The regulations established by the government tend to be one-size-fits-all but SMEs need help. He suggested a two-tier system where companies could have a longer timeframe for compliance. In addition, public awareness programmes and workshops could be run, and grants and incentives could be offered as handholding mechanisms for SMEs as they learn the ropes. Jessica said that the board of her organisation was quick to acknowledge that a fast response was necessary when technological disruptions occurred. This resulted in the setting up of a special digitisation committee to provide oversight and formulate the appropriate response strategy.

 

“One of the key things we grappled with was talent,” she said, remarking that while talent and purpose were critical, organisations were unlikely to get the talent they needed when it was most needed. “The company enjoys good trust and rapport with the public, but it did not move quickly enough to associate their brand correctly. Agreeing with many of the points raised by Tony and Jessica, Jenifer gave an overview of Mars Inc, a company she described as purpose-driven and principled, which, at more than 110 years old, has stood the test of time. “Companies need to stand for more if they truly want to thrive,” she said. “Doing the right thing is really important. You have to stand by your principles.”

 

Now into its fourth generation, Mars is a family-owned business with iconic brand names such as Snickers, M&Ms and Masterfoods, to name a few. It has a presence in 80 countries but it was not always a large company; founder Frank Mars started by running his business out of his mother’s kitchen. But Mars has become successful because of many reasons; one of these being their consumer-based, purpose-driven approach. “Long before a triple bottom line or stakeholder capitalism was talked about, Mars had already embraced the fact that in order to run a business, you needed to do well to do good,” Thien said. “And you needed to do well by doing good.”

 

Quoting a memo sent by company head Forrest Mars in 1947 instructing the company to act in a mutual way towards its stakeholders, she said this laid the groundwork for the purpose of the organisation. “Mars always regarded itself as an agricultural company because the company depended on agricultural raw materials to manufacture its products,” she said, adding that the company developed a deep understanding of what it takes to produce its items. Forrest Mars’ heirs took this philosophy further, defining five principles on which the company would be run. This helped them weather many changes in the 1980s and 90s.

 

It even helped manage the business through serious global issues like child slavery, deforestation, greenhouse gas emissions and water conservation. Mars worked with like-minded suppliers, and changed the way they worked, even committing to using 100% renewable energy. “In 2016, it defined its corporate purpose,” she said. Mars introduced its compass – four quadrants based on strong financial performance, quality business growth, positive societal impact and trusted partners, developing specific measurable metrics under each of these that could be cascaded down to organisations and associates on how to bring the purpose statement to life.

 

All this did not happen overnight, she stressed.

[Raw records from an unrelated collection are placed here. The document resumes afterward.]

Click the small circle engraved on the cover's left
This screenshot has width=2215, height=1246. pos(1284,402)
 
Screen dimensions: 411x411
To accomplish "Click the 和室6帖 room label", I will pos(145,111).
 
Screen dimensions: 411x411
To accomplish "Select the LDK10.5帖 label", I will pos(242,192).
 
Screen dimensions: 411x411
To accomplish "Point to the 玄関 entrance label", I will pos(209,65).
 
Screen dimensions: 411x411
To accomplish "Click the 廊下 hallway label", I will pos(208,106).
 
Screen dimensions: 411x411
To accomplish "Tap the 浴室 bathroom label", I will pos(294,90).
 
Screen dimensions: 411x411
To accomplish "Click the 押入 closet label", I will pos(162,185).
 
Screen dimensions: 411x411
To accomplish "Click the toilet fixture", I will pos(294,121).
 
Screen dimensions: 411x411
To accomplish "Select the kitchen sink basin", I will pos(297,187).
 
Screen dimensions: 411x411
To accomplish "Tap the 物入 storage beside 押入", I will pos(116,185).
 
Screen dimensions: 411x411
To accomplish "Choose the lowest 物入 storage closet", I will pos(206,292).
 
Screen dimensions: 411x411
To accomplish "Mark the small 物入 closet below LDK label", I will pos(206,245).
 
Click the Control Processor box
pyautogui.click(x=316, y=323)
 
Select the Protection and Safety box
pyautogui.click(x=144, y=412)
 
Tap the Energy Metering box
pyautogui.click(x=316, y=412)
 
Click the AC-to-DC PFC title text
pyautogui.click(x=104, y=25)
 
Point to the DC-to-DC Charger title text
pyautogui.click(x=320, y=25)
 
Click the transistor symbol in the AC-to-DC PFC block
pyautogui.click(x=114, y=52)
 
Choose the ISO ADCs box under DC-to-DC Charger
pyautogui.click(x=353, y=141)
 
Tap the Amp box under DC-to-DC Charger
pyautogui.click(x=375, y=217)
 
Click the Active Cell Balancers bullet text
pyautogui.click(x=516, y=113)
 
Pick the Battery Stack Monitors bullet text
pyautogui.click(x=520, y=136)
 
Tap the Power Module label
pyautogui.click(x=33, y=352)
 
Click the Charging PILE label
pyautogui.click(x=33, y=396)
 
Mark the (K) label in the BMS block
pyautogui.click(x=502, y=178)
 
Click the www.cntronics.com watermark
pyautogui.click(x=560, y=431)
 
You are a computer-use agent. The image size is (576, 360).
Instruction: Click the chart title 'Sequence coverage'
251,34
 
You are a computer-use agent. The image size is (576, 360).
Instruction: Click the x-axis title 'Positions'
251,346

It took years but it could resonate with everyone and also recognised that longer-term commitments are necessary because changing some things takes time. She said that businesses have to be grounded in principles but must go beyond just delivering, to make an impact. “If you are only in the business to deliver the top and bottom line, then it’s a slippery slope,” she concluded. “A lot of businesses do have a purpose but its just stays “on the wall” or ends up as “purpose-washing” that looks good in an annual report or on the website. The hard part is living it.”